Başkan Obama, 28 Ocak tarihinde Kongre’de yaptığı “Birliğin Durumu” konuşmasında uzun uzadıya Amerikan ekonomisinin durumundan söz etti. Krizin geride kalmakta olduğuna vurgu yaptı. Bunun yanında, ABD’deki gelir dağılımı bozukluğuna işaret etti. “Eşitsizlik derinleşiyor.” dedi. Üst gelir grubuna çıkışların durduğunu söyledi. Orta sınıfı güçlendirme gereğine dikkat çekti. Eğitimde fırsat eşitliğinin önemine değindi.
ABD’de nüfusun % 1’i milli gelirin yaklaşık %25’ini alıyor.
Afganistan ve Irak savaşlarının maliyeti trilyonlarca dolar.
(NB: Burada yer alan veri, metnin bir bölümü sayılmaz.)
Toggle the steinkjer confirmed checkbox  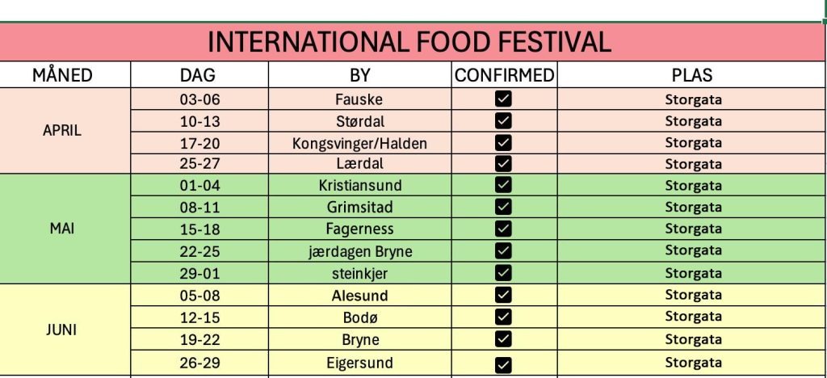click(503, 272)
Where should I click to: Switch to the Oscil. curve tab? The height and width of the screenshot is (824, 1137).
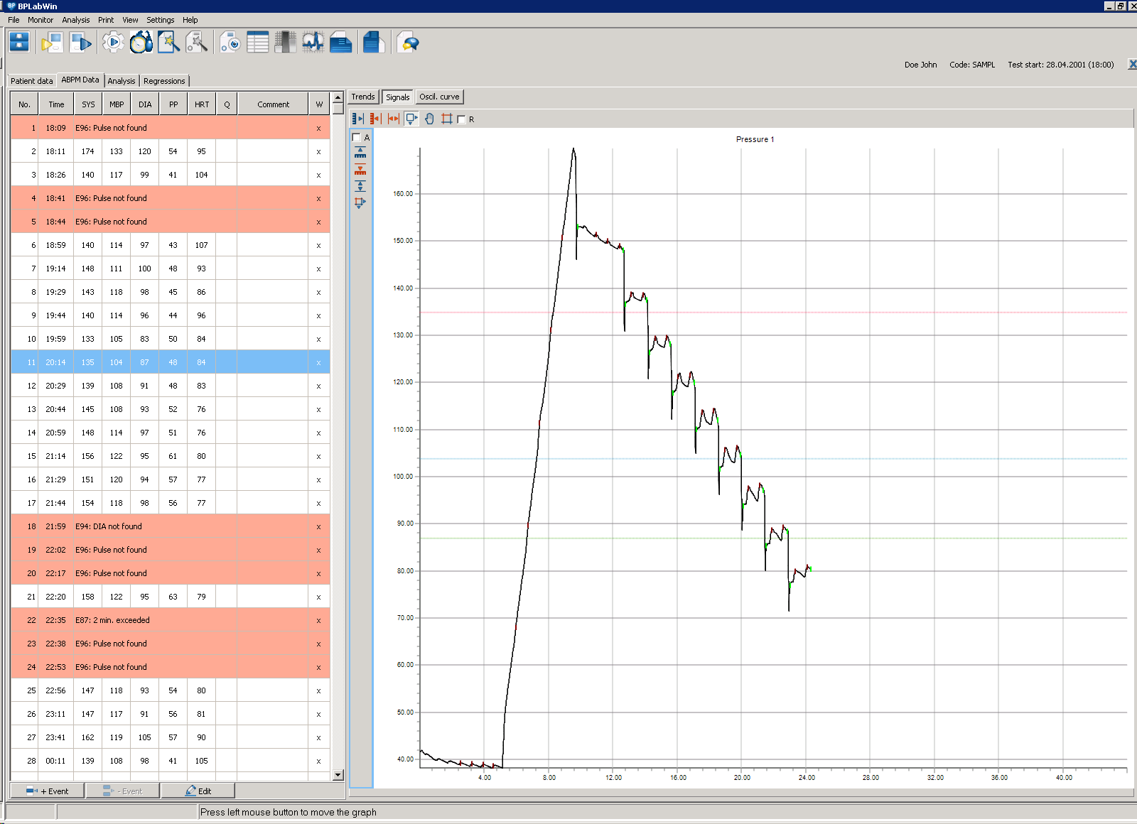point(439,97)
Netice itibariyle Başkan Obama, ülkesinin sürekli savaş halinde olmaması gerektiğini; diplomasiye, siyasi çözümlere, demokrasi mücadelesi veren ülkelerin askeri olmayan yöntemlerle desteklenmesine, demokrasiyi inşa etmek ve yaşatmak için gerekli ulusal yeteneklerin geliştirilmesine, daha açık bir deyişle, “siyaset kültürü” standartlarının yükseltilmesine öncelik vereceğini söylüyor.
Bugüne kadarki deneyimler Başkan’ın haklı olduğunu gösteriyor. Oysa eskiden Amerika’nın “dünyanın jandarması” olmasını eleştirenler, şimdi eski deyimiyle “infiradcılık” (kendini dünyadan çekme, izole etme) olarak tanımladıkları bu tutumu beğenmiyorlar. Sonuçlar saklı kalmak koşuluyla, Amerikan diplomasisinin yıllardır en aktif dönemini yaşadığını görmek istemiyorlar.
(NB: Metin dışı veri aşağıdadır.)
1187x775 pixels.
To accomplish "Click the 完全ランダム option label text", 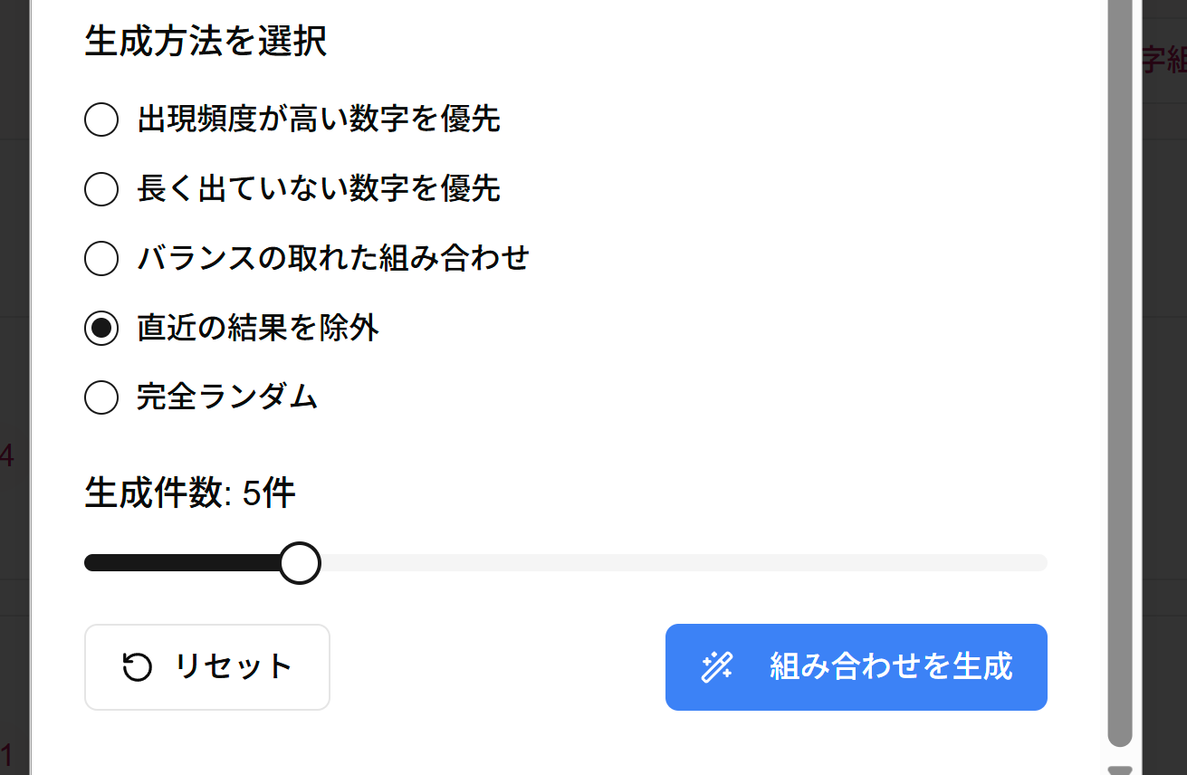I will pos(225,397).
Başkan Obama’nın yaklaşımı, küresel bir gücün olanaklarının dahi sınırı bulunduğunu ortaya koyuyor. Dolayısıyla bizim de küresel iddiaları bırakıp bir bölgesel güç olmakla kanaat etmemiz ve bunu başarabilirsek gurur duymamız gerekiyor. Ancak böyle bir güç olmak da kolay değil ve dört temel koşulu var: “ileri” sıfatına gerek göstermeyen gerçek bir demokrasi, güçlü bir ekonomi, güçlü silahlı kuvvetler ve çevreyle uyumlu ilişkiler. Bunlar olmayınca bölgesel güç olmak da mümkün değil. O zaman belki olsa olsa yöresel güç olunabiliyor. Ona da “güç” denebilirse…
Yeni ABD siyaseti şöyle de okunabilir: Artık herkesin evini düzene koymasının sorumluluğu ile yüzleşme zamanı geldi.